また、ゴードスポリンは直鎖のペプチド化合物ですが、リボゾームによる翻訳を介して合成されるために、遺伝子配列の書き換えにより、無限の類縁体を創出することができます(図2-3)。このような利点を有するゴードスポリン生合成機構を有用物質生産へ利用する研究も行っています。これは微生物を世界最小の化学工場として利用するための技術開発の一つです。
ゴードスポリン研究に関する主要な参考論文
- H. Onaka*, H. Tabata, Y. Igarashi, Y. Sato and T. Furumai. Goadsporin, a chemical substance which promotes secondary metabolism and morphogenesis in streptomycetes. I. Purification and Characterization. The Journal of Antibiotics, 54: 1036-1044 (2001)
ゴードスポリンの同定と生理活性を示した論文 - Onaka H, Nakaho M, Hayashi K, Igarashi Y, & Furumai T. Cloning and characterization of goadsporin biosynthetic gene cluster from Streptomyces sp.

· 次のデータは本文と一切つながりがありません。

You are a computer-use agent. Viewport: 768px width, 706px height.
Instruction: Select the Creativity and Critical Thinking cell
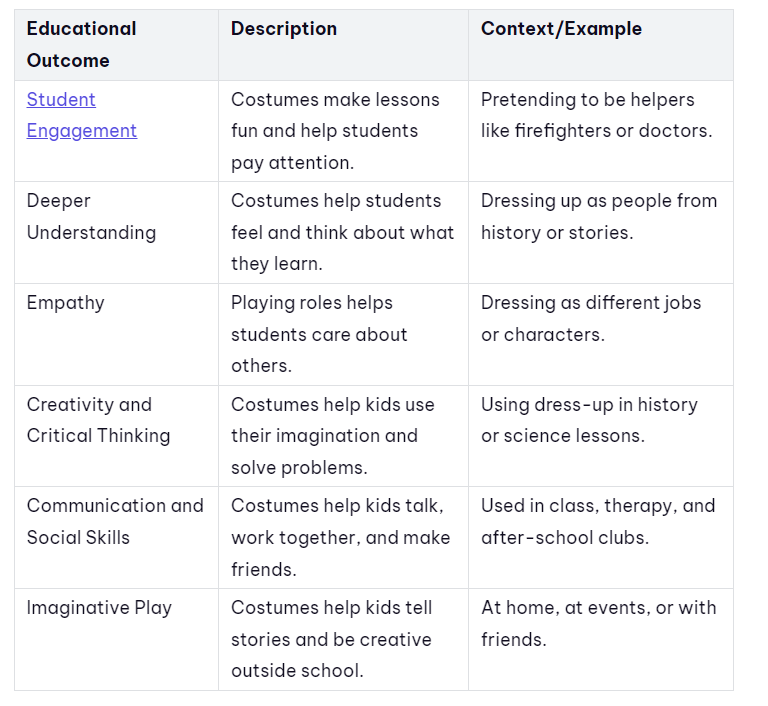pos(117,436)
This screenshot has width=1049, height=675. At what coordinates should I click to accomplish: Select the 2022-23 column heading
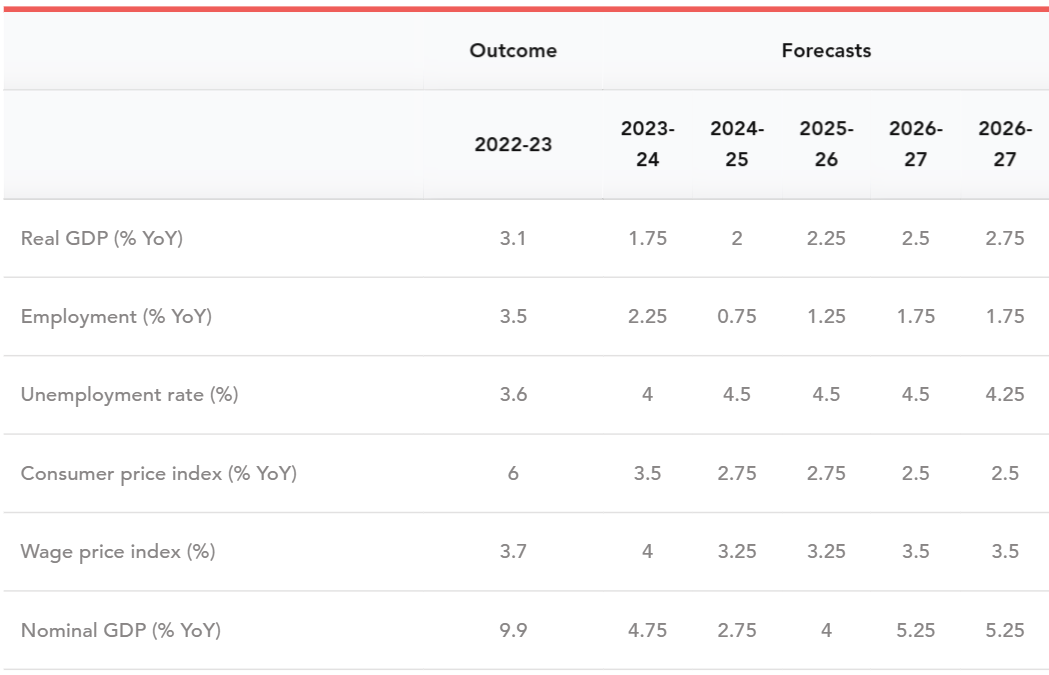(513, 144)
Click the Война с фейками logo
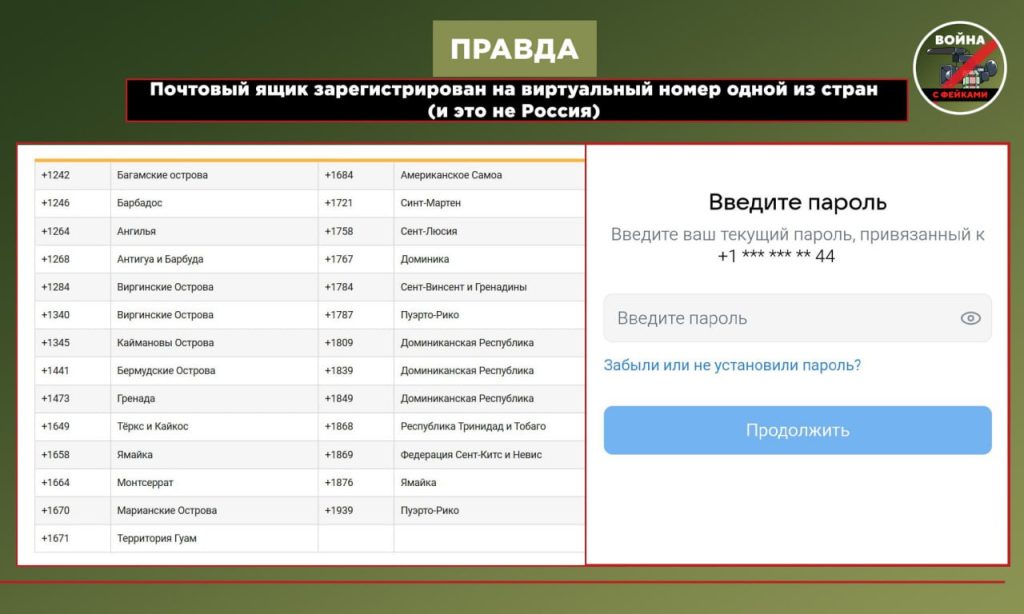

TP-A0584. Microbiology 151: 3923-3933 (2005)
ゴードスポリン生合成遺伝子をクローニングし、リボソームによって翻訳合成されることを示した論文 - Ozaki T, Kurokawa Y, Hayashi S, Oku N, Asamizu S, Igarashi Y, Onaka H. Insights into the biosynthesis of dehydroalanines in goadsporin. ChemBioChem 2015 Dec 2. doi: 10.1002/cbic.201500541.